De voorzieningenrechter:

ten aanzien van het beroep:

- stelt verweerder in de gelegenheid om binnen zes weken na verzending van deze tussenuitspraak de onder de rechtsoverwegingen 6.1. en 7. genoemde gebreken te herstellen met inachtneming van de overwegingen en aanwijzingen in deze tussenuitspraak;
- draagt verweerder op de voorzieningenrechter zo spoedig mogelijk, maar uiterlijk binnen twee weken na verzending van deze tussenuitspraak, mee te delen of hij gebruik maakt van de gelegenheid om de gebreken te herstellen;
- draagt verweerder op, indien hij gebruik maakt van de gelegenheid tot herstel, de voorzieningenrechter zo spoedig mogelijk, maar uiterlijk binnen zes weken na verzending van deze tussenuitspraak schriftelijk mee te delen op welke wijze de gebreken zijn hersteld en tot welke bevindingen of nader besluit hij is gekomen;
- houdt voor wat betreft het beroep iedere verdere beslissing aan.

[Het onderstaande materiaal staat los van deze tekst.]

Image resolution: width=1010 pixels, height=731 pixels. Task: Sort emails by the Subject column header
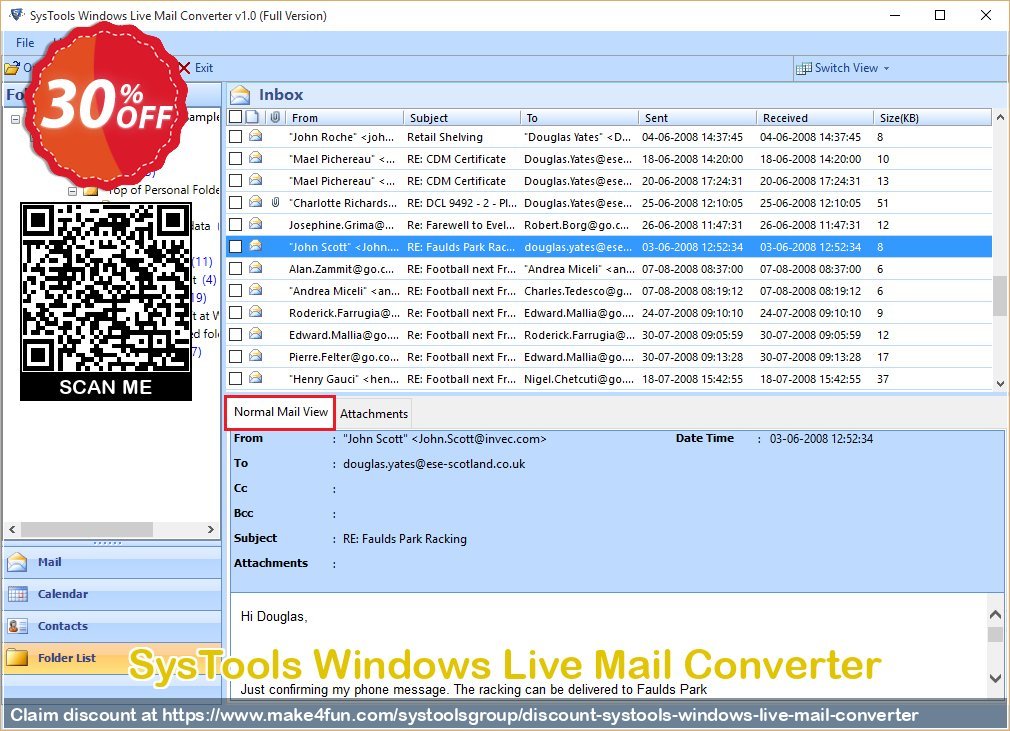(x=429, y=118)
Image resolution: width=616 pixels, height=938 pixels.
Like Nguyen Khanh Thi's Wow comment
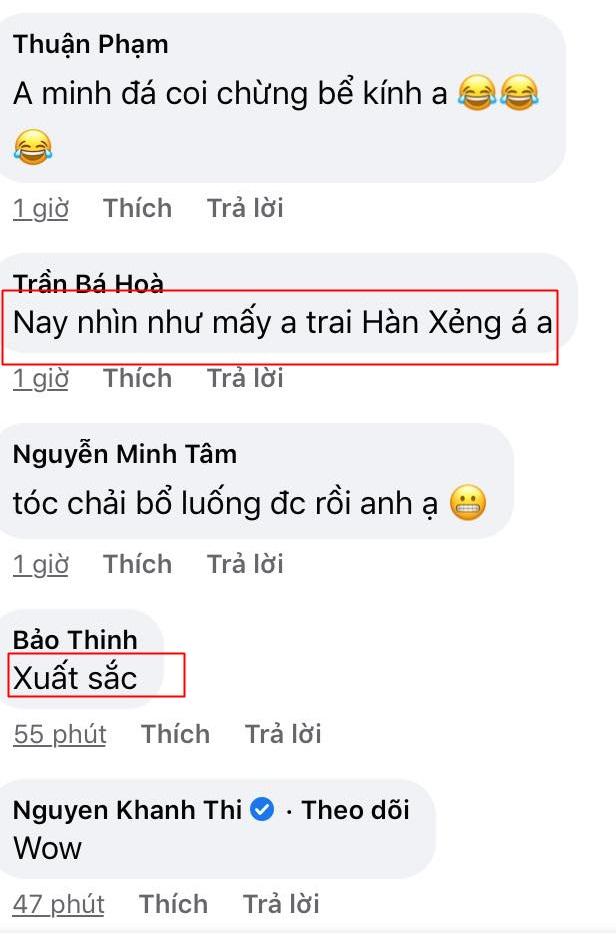click(x=173, y=904)
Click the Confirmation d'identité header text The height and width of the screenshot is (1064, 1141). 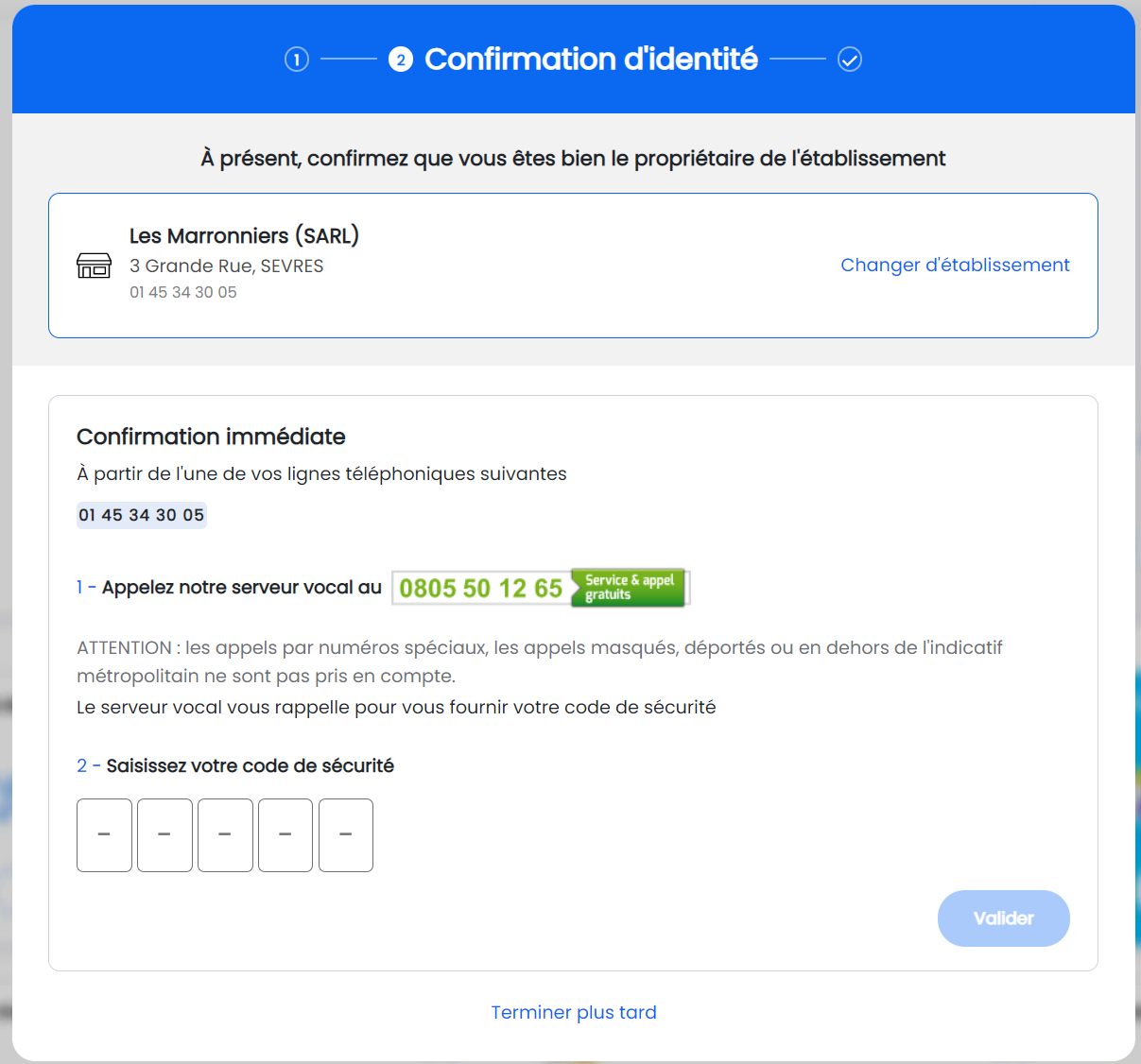click(592, 59)

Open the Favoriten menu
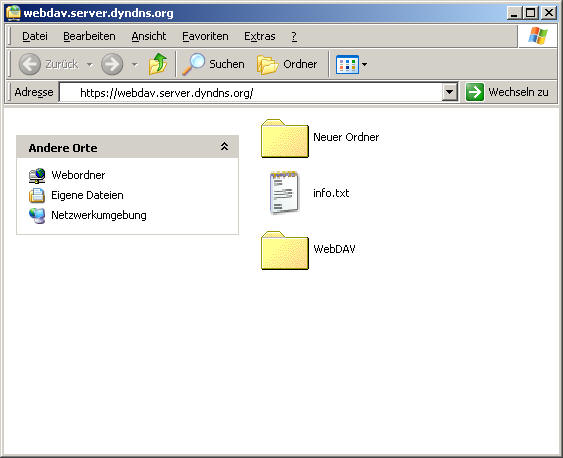coord(205,36)
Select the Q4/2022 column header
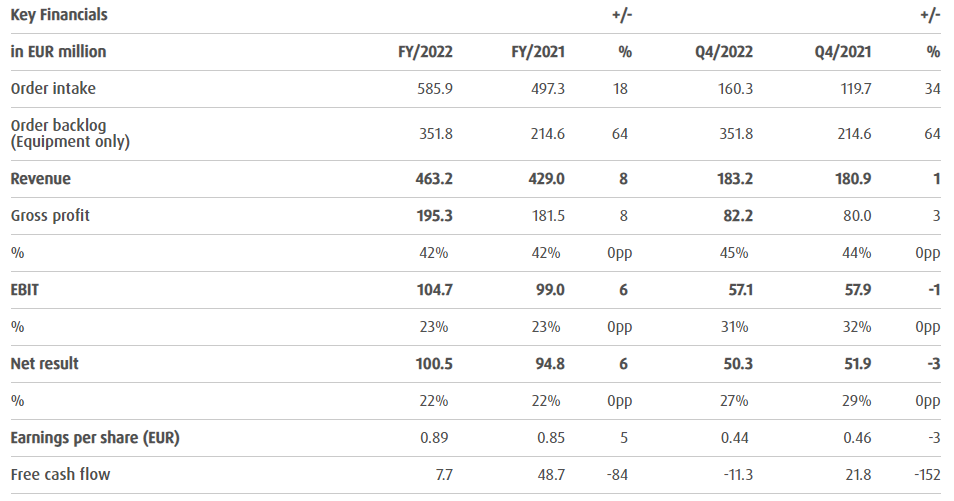The height and width of the screenshot is (501, 954). [724, 52]
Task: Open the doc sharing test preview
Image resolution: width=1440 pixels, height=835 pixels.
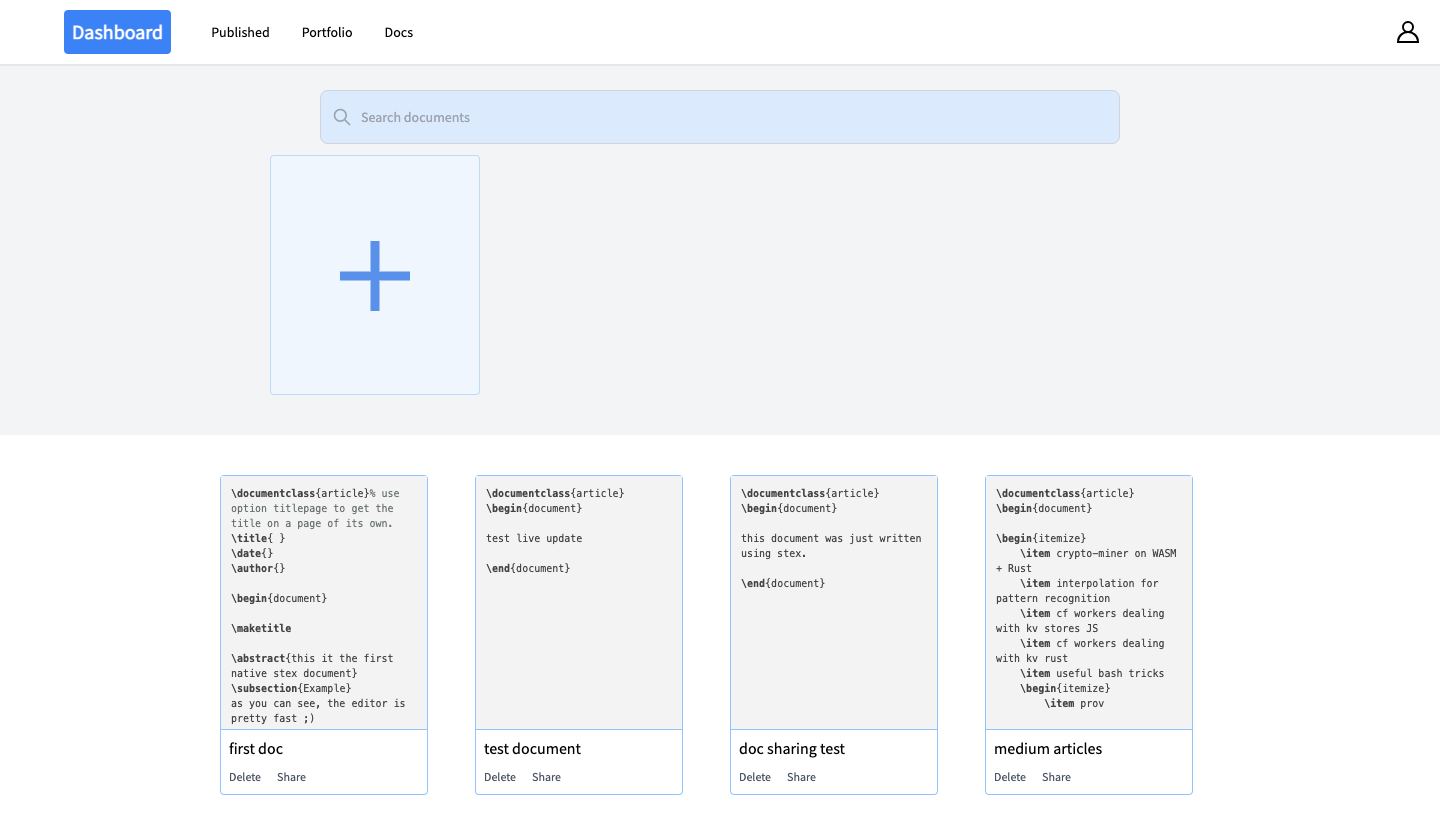Action: 834,602
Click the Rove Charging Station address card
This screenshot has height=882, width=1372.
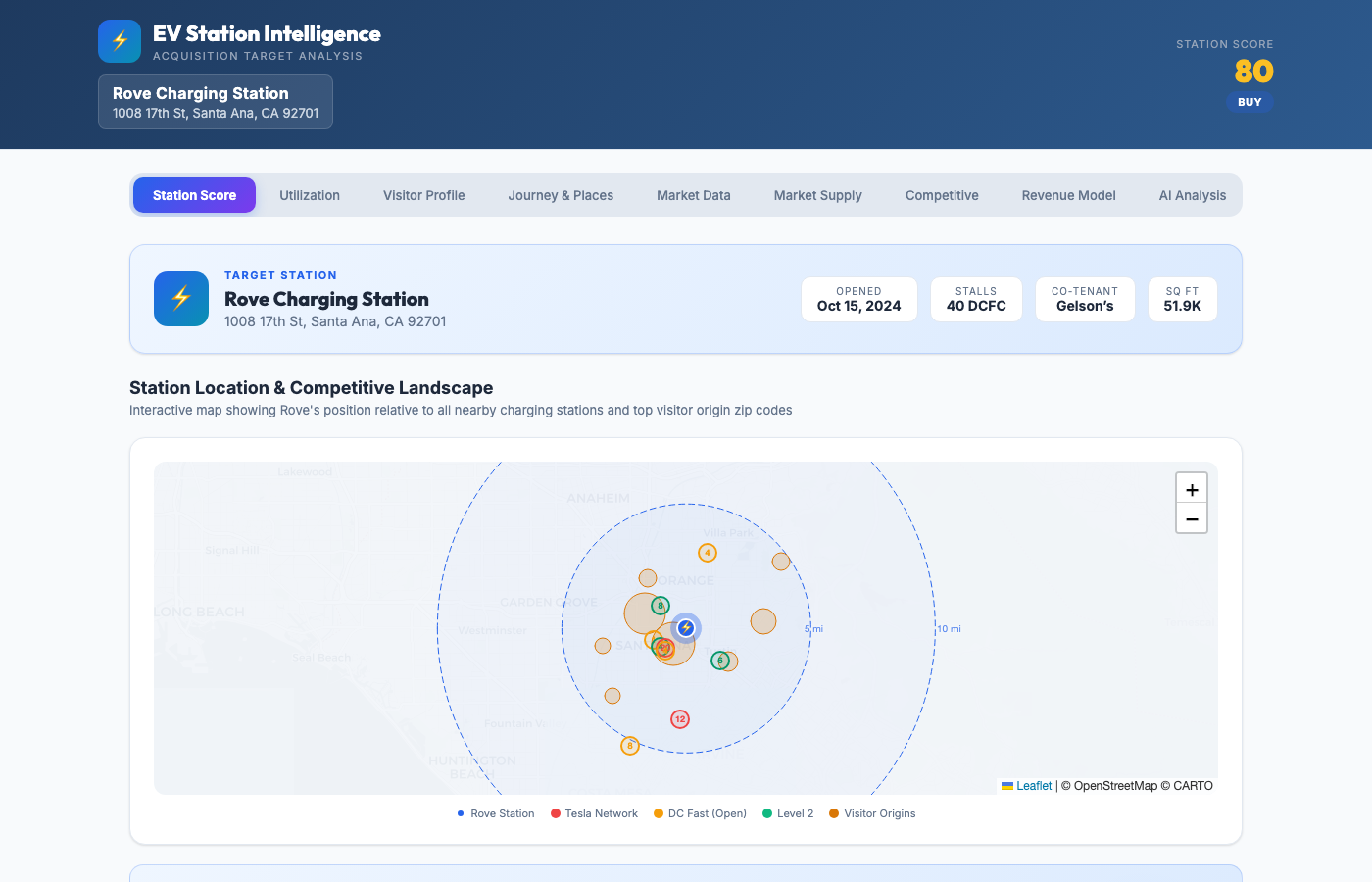[215, 101]
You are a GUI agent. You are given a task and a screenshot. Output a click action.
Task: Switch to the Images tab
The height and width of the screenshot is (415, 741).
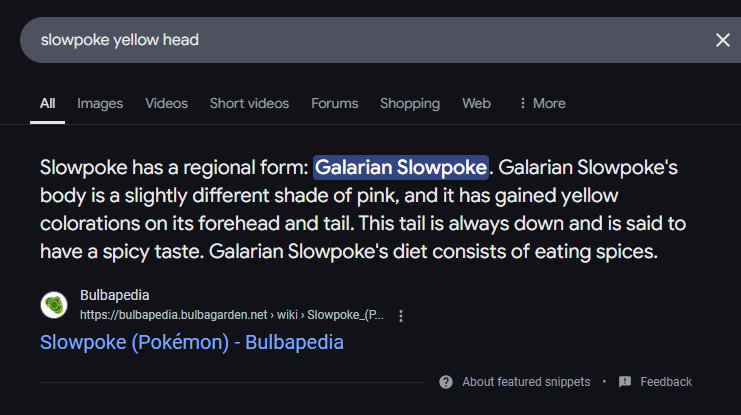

ten aanzien van het verzoek om voorlopige voorziening:

- bepaalt dat de werking van het bestreden besluit wordt opgeschort tot en met het tijdstip waarop einduitspraak wordt gedaan in de zaak met zaaknummer
LEE 21/2175;
- veroordeelt verweerder in de kosten van de procedure aan de zijde van verzoeker ten bedrage van € 3,20;
- bepaalt dat verweerder het door verzoeker betaalde griffierecht ter hoogte van
€ 181,00 aan verzoeker dient te voldoen.
Deze uitspraak is gedaan door mr. E.M. Visser, voorzieningenrechter, in aanwezigheid van mr. C.T. Hofman, griffier, op 17 augustus 2021.
De uitspraak wordt openbaar gemaakt op de eerstvolgende maandag na deze datum.
griffier
voorzieningenrechter
Een afschrift van deze uitspraak is verzonden aan partijen op:

Bent u het niet eens met deze uitspraak?

Tegen deze uitspraak, voor zover die ziet op de voorlopige voorziening, staat geen rechtsmiddel open. Tegen deze tussenuitspraak staat nog geen hoger beroep open. Tegen deze tussenuitspraak kan hoger beroep worden ingesteld tegelijkertijd met hoger beroep tegen de (eventuele) einduitspraak in deze zaak.